* _Given exercise_:
Rewrite the listing as a JSON list of strings, one string per line and no blank lines, beginning at its first line and ending after the line that contains "Action: [378, 266]".

* _Records for processing_:
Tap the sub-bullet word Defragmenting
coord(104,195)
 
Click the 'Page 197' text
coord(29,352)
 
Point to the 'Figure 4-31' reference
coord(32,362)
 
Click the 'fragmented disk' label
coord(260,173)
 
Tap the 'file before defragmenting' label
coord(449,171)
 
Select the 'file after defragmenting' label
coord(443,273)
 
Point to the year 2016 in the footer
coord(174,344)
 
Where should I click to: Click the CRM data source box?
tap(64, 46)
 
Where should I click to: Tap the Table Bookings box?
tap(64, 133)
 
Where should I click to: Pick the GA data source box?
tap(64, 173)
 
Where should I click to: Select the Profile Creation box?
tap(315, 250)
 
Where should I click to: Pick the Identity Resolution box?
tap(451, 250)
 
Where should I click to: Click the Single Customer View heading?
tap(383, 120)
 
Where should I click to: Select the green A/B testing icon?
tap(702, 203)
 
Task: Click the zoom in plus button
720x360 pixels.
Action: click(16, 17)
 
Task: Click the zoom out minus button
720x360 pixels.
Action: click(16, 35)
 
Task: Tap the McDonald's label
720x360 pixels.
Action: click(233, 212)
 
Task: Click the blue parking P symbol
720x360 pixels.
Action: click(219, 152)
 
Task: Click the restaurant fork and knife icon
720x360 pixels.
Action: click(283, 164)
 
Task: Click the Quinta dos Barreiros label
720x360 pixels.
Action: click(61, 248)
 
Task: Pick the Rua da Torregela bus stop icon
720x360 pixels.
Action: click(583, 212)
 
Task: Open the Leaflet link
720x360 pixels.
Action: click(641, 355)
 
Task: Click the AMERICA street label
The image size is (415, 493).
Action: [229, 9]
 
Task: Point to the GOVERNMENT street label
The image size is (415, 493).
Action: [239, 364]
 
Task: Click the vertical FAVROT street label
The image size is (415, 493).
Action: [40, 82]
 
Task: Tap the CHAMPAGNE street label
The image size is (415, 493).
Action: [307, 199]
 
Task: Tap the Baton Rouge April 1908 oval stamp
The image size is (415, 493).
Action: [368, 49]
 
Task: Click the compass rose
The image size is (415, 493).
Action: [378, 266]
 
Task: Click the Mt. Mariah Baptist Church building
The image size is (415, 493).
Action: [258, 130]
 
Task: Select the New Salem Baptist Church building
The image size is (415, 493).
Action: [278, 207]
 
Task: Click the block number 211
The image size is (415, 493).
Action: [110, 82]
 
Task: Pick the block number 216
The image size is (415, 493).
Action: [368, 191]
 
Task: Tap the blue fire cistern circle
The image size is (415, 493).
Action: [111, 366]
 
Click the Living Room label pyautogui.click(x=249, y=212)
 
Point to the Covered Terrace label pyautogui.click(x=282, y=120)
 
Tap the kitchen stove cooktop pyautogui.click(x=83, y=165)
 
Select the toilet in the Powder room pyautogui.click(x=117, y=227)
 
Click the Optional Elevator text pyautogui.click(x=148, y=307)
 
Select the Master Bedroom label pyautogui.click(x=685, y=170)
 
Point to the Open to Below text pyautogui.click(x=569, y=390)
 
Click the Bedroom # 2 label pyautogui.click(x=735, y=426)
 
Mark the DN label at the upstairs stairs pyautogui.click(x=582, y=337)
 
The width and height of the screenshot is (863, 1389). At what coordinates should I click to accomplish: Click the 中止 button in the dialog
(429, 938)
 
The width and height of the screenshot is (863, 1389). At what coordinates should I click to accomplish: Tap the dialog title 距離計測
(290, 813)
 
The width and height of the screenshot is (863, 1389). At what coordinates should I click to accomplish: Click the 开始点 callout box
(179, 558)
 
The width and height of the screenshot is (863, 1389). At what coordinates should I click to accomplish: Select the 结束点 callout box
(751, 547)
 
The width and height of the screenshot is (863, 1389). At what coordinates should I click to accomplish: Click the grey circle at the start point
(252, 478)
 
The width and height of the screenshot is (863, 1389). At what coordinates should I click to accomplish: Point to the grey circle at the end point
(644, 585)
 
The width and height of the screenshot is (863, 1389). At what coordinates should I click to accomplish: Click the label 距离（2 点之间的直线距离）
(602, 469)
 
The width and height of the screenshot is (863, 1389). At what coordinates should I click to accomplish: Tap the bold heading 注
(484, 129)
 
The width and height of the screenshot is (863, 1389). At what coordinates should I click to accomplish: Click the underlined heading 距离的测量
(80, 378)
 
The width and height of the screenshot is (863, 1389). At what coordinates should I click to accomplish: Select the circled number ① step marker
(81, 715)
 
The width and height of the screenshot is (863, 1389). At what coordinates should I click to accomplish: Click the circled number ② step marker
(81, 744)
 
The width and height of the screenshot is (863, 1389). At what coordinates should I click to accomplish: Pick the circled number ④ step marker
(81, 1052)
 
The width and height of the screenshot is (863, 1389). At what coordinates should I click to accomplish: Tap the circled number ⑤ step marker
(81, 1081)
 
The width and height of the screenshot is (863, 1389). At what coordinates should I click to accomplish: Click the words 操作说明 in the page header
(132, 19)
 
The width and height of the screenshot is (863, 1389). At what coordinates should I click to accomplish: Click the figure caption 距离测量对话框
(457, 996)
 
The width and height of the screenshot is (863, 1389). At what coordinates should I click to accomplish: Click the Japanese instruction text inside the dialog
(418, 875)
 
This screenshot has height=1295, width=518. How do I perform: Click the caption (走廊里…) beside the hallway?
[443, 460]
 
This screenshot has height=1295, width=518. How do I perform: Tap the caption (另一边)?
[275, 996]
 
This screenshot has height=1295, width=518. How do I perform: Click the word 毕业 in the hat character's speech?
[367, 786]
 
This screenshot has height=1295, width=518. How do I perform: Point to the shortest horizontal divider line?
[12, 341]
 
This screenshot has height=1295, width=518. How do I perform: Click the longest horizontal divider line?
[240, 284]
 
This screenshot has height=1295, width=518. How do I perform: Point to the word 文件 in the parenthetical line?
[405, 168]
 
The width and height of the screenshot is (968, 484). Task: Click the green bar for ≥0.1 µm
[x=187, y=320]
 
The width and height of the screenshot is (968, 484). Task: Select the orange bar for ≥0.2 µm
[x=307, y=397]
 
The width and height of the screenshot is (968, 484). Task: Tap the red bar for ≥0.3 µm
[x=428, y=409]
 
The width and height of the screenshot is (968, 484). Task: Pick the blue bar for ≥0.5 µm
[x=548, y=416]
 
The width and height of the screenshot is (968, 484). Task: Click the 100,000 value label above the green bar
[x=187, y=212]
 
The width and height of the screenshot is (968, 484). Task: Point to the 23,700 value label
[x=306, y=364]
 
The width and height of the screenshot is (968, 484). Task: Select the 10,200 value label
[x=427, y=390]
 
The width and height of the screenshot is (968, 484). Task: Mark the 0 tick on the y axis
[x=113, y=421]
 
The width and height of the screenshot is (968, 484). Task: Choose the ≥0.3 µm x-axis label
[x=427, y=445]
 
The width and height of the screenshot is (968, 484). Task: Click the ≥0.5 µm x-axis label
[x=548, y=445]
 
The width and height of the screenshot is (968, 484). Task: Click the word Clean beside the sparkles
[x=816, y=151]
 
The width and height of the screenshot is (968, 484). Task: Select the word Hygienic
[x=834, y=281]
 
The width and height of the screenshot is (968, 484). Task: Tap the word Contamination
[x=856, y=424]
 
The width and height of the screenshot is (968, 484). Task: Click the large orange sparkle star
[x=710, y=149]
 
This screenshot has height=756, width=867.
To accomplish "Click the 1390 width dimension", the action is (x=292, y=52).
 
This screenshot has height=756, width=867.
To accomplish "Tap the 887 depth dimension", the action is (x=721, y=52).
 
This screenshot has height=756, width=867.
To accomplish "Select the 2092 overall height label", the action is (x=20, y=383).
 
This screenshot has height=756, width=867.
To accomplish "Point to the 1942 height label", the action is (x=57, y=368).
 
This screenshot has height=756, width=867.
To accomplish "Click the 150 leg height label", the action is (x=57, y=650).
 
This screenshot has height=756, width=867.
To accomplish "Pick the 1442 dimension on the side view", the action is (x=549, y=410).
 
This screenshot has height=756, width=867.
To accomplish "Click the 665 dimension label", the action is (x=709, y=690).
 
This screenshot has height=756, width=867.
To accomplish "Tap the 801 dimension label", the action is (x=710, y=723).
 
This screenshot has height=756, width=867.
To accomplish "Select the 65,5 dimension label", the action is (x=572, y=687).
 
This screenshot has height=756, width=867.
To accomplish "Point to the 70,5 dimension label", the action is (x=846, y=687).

* _Response to the exercise_:
[
  "Tap the sub-bullet word Defragmenting",
  "coord(104,195)",
  "Click the 'Page 197' text",
  "coord(29,352)",
  "Point to the 'Figure 4-31' reference",
  "coord(32,362)",
  "Click the 'fragmented disk' label",
  "coord(260,173)",
  "Tap the 'file before defragmenting' label",
  "coord(449,171)",
  "Select the 'file after defragmenting' label",
  "coord(443,273)",
  "Point to the year 2016 in the footer",
  "coord(174,344)",
  "Where should I click to: Click the CRM data source box?",
  "tap(64, 46)",
  "Where should I click to: Tap the Table Bookings box?",
  "tap(64, 133)",
  "Where should I click to: Pick the GA data source box?",
  "tap(64, 173)",
  "Where should I click to: Select the Profile Creation box?",
  "tap(315, 250)",
  "Where should I click to: Pick the Identity Resolution box?",
  "tap(451, 250)",
  "Where should I click to: Click the Single Customer View heading?",
  "tap(383, 120)",
  "Where should I click to: Select the green A/B testing icon?",
  "tap(702, 203)",
  "Task: Click the zoom in plus button",
  "720x360 pixels.",
  "Action: click(16, 17)",
  "Task: Click the zoom out minus button",
  "720x360 pixels.",
  "Action: click(16, 35)",
  "Task: Tap the McDonald's label",
  "720x360 pixels.",
  "Action: click(233, 212)",
  "Task: Click the blue parking P symbol",
  "720x360 pixels.",
  "Action: click(219, 152)",
  "Task: Click the restaurant fork and knife icon",
  "720x360 pixels.",
  "Action: click(283, 164)",
  "Task: Click the Quinta dos Barreiros label",
  "720x360 pixels.",
  "Action: click(61, 248)",
  "Task: Pick the Rua da Torregela bus stop icon",
  "720x360 pixels.",
  "Action: click(583, 212)",
  "Task: Open the Leaflet link",
  "720x360 pixels.",
  "Action: click(641, 355)",
  "Task: Click the AMERICA street label",
  "The image size is (415, 493).",
  "Action: [229, 9]",
  "Task: Point to the GOVERNMENT street label",
  "The image size is (415, 493).",
  "Action: [239, 364]",
  "Task: Click the vertical FAVROT street label",
  "The image size is (415, 493).",
  "Action: [40, 82]",
  "Task: Tap the CHAMPAGNE street label",
  "The image size is (415, 493).",
  "Action: [307, 199]",
  "Task: Tap the Baton Rouge April 1908 oval stamp",
  "The image size is (415, 493).",
  "Action: [368, 49]",
  "Task: Click the compass rose",
  "The image size is (415, 493).",
  "Action: [378, 266]"
]